Corretamente, Ferreira argumenta que não se pode tratar como um populista sem qualidades o herdeiro indiscutível do maior político brasileiro do século 20. Vale ressalvar, contudo, que o legado incluiu os ódios represados entre agosto de 1954, quando Getúlio se suicidou no penúltimo ano de mandato, e março de 1964, quando os militares tomaram o poder. E não custa registrar as diferenças que separam o mestre do discípulo. Getúlio nasceu para o papel principal. Jango foi sempre um grande coadjuvante. As festejadas performances em papeis secundários, aliás, podem tê-lo desqualificado para encarnar o protagonista. Ministro do Trabalho de Getúlio, por exemplo, ganhou força entre os sindicalistas ao garantir um aumento de 100% no salário mínimo. Em contrapartida, jamais se livraria da suspeita de flertar com comunistas.

Em 25 de agosto de 1961, o almirante Sylvio Heck, ministro da Marinha de Jânio, certamente pensava no ex-ministro do Trabalho ao resumir para Jânio o pensamento das Forças Armadas: “Nós levamos tanto tempo para tirar essa gente do poder. Como é que o senhor vai entregar-lhes novamente o governo? ” ‘Essa gente”, confirmou o tom depreciativo, era a grande seita getulista em geral e, em particular, João Belchior Marques Goulart, promovido a cardeal depois da morte do seu único deus. “Eu tinha certeza que os militares não aceitariam Jango”, contou muitos anos depois. Ninguém podia então adivinhar, no momento da renúncia, que a instituição do regime parlamentarista adiaria por dois anos e meio o desfecho do drama, narrado pormenorizadamente nos capítulos reservados à agonia do regime democrático.

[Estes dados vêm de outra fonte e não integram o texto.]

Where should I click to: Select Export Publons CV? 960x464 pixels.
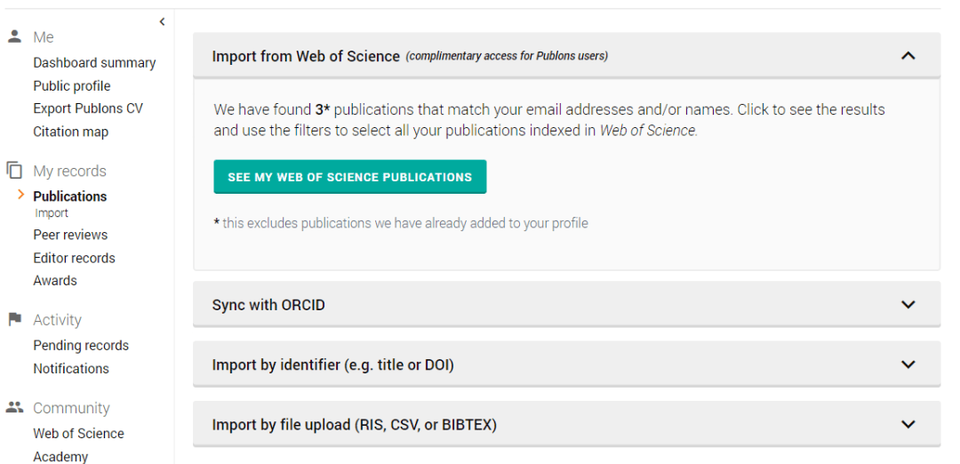88,108
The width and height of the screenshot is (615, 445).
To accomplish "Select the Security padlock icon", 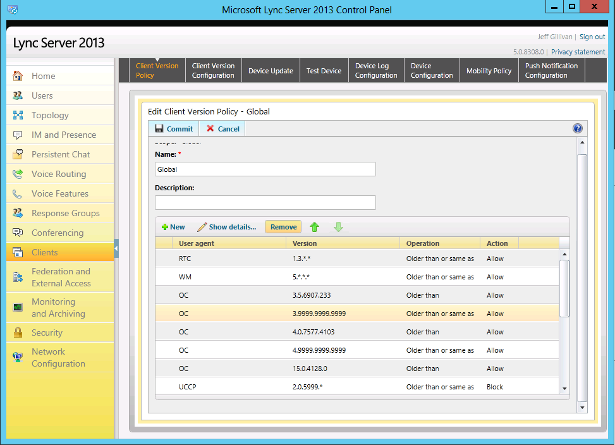I will pyautogui.click(x=16, y=332).
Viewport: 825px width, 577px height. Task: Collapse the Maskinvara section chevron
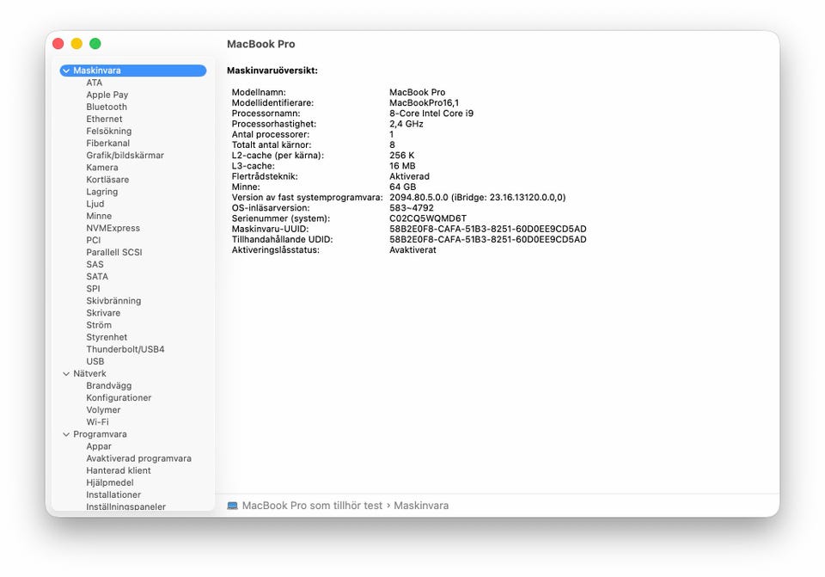[66, 71]
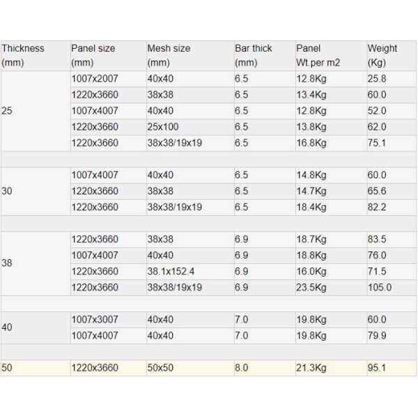Viewport: 418px width, 418px height.
Task: Click the 21.3Kg panel weight cell
Action: coord(311,367)
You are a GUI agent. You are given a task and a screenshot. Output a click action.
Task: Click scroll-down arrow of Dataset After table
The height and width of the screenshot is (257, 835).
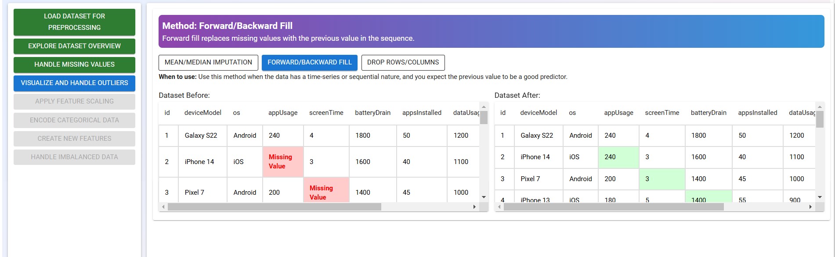(820, 197)
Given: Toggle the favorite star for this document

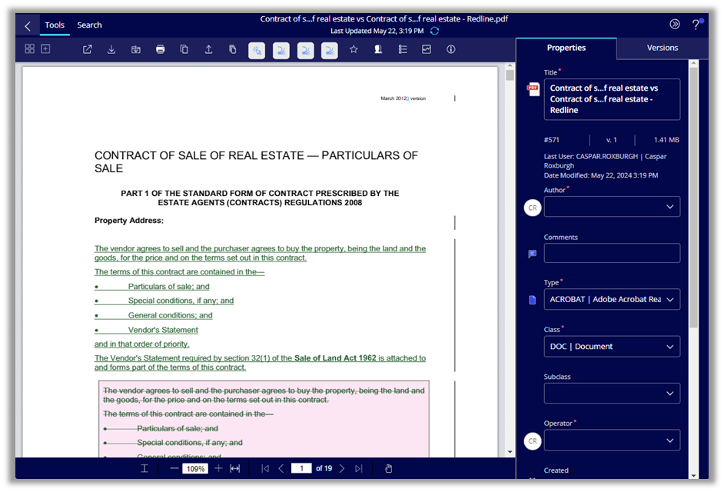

Essas páginas contribuem para transformar João Goulart – Uma biografia em leitura indispensável aos interessados em compreender aqueles tempos crispados ─ e descobrir por que, como a mudança das estações, a queda era inevitável. É compreensível que se tenha consumado sem resistência. Jango nunca olhava as pessoas nos olhos. Desafiado pelas tropas insubordinadas, não quis contemplar o olho do furacão.